▶ [Pointing lines for screenshots and pages]
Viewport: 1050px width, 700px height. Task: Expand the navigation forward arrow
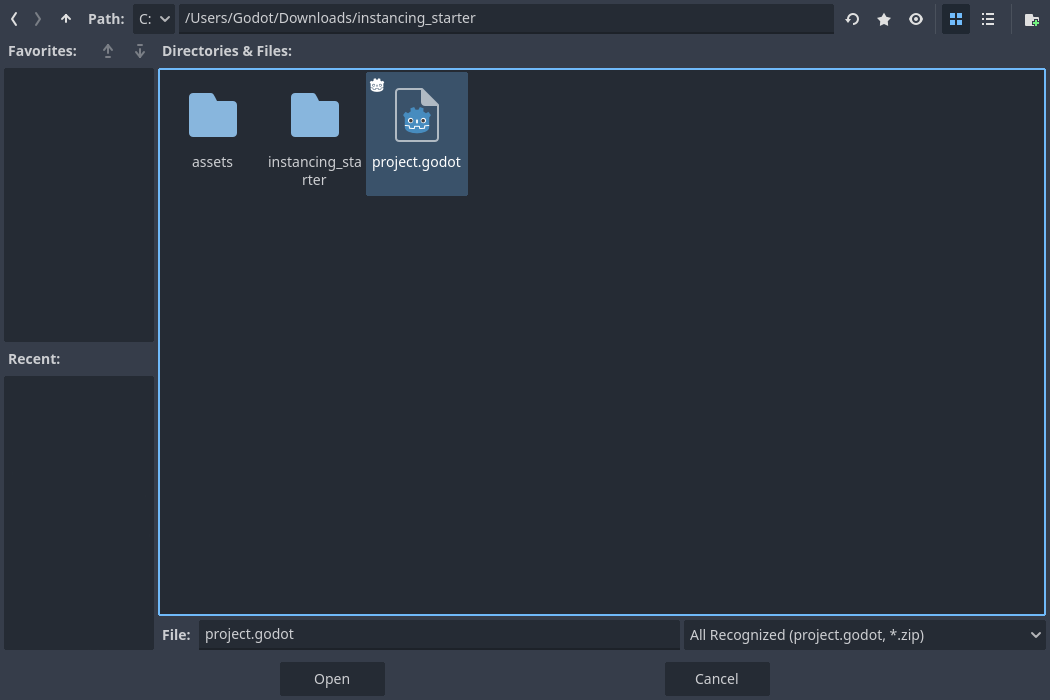coord(37,18)
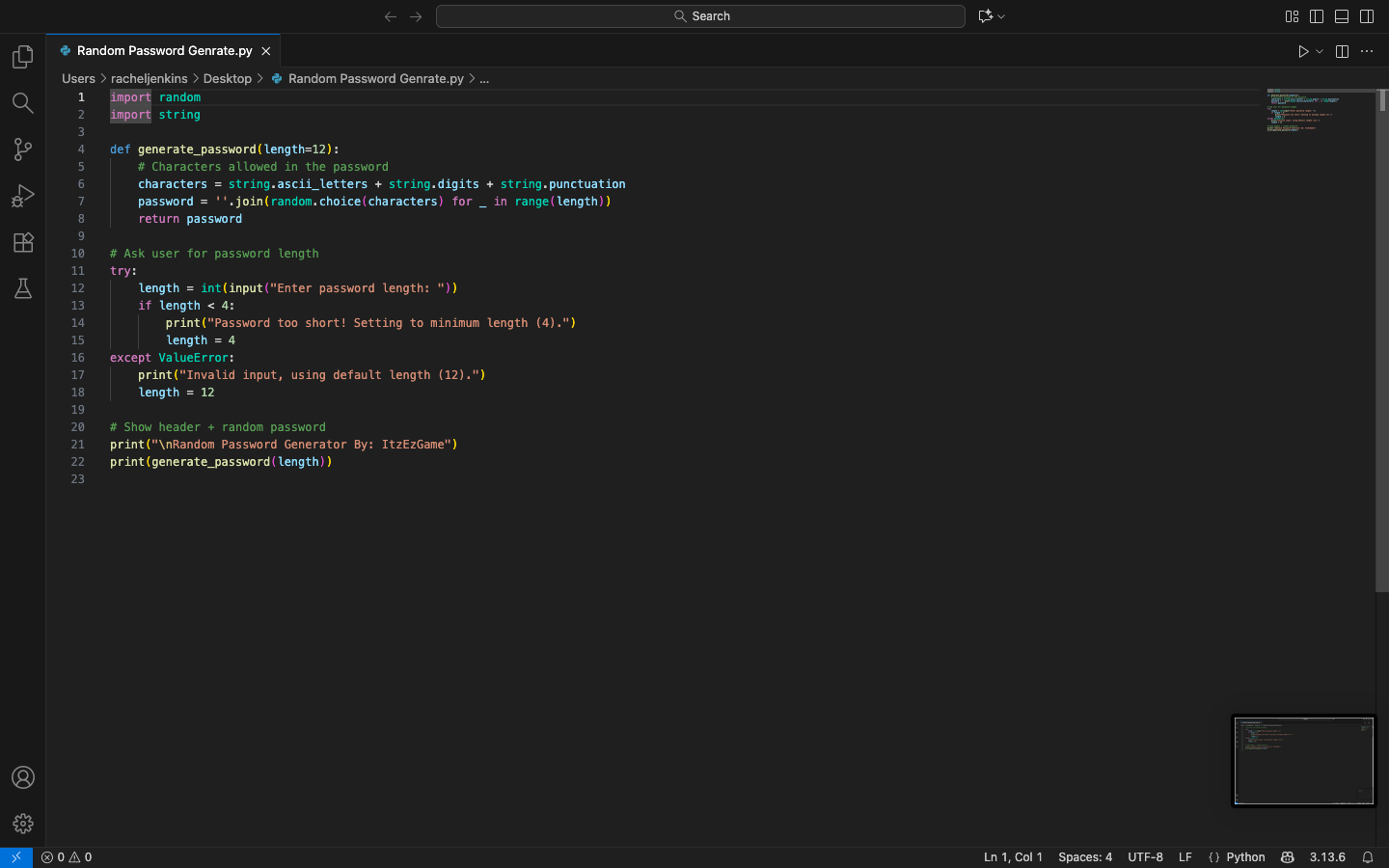This screenshot has height=868, width=1389.
Task: Open the Source Control view
Action: pyautogui.click(x=23, y=149)
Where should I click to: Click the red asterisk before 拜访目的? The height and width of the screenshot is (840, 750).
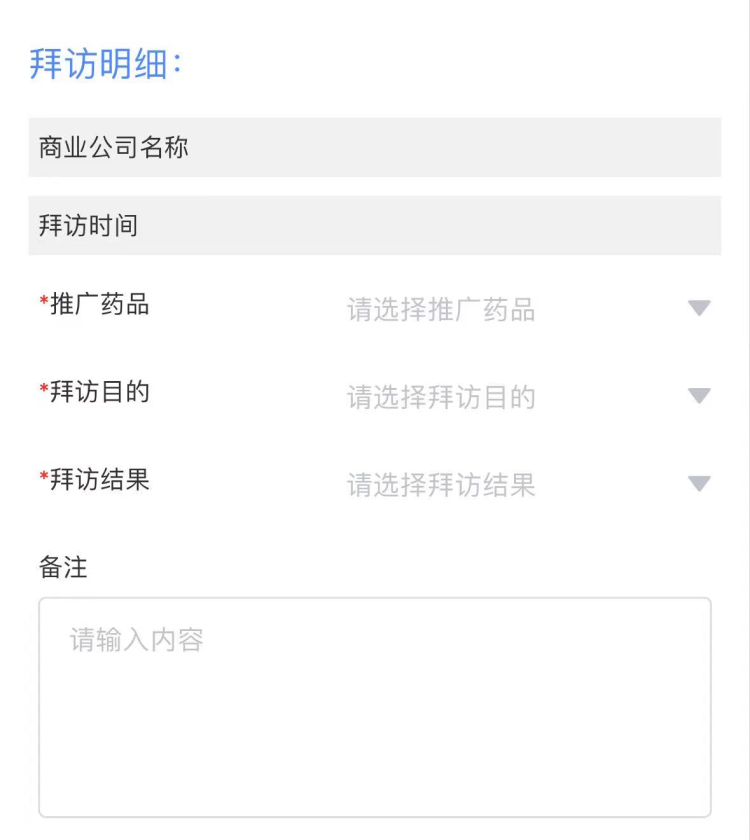(44, 387)
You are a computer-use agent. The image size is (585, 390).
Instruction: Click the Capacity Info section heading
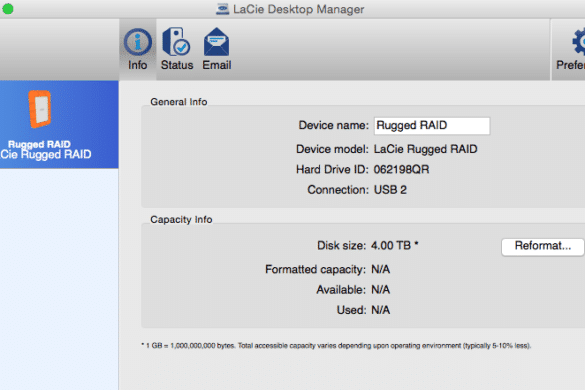coord(181,219)
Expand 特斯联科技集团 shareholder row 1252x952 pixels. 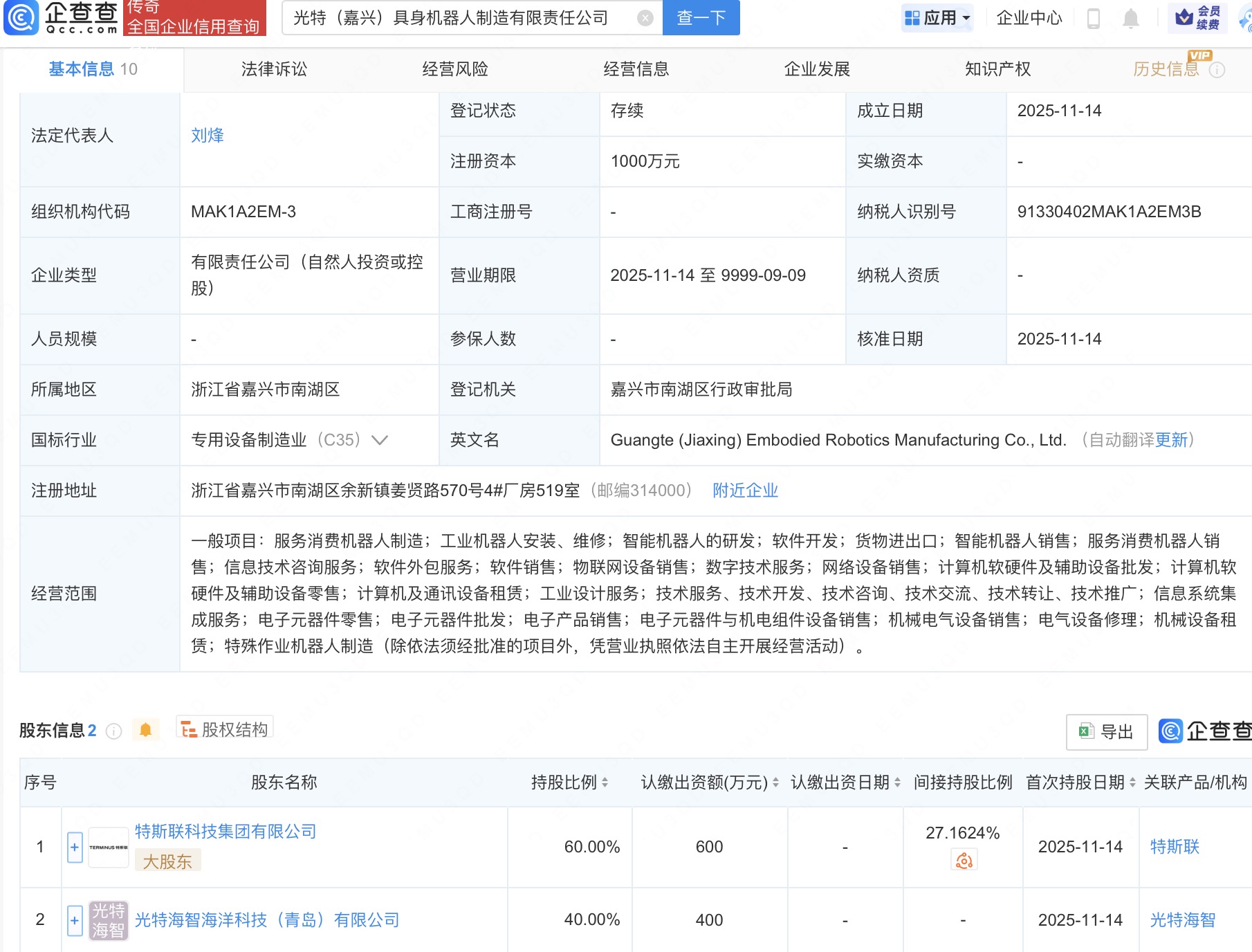coord(75,848)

▶ [Short task] Write out everything from the start of the lines above down to the line containing "Action: pyautogui.click(x=23, y=149)", with both ends included. Leave the pictures out.

▶ [Correct result]
Viewport: 1050px width, 700px height. Task: Expand the navigation forward arrow
coord(37,18)
This screenshot has height=868, width=1389.
Task: Open the Source Control view
Action: pyautogui.click(x=23, y=149)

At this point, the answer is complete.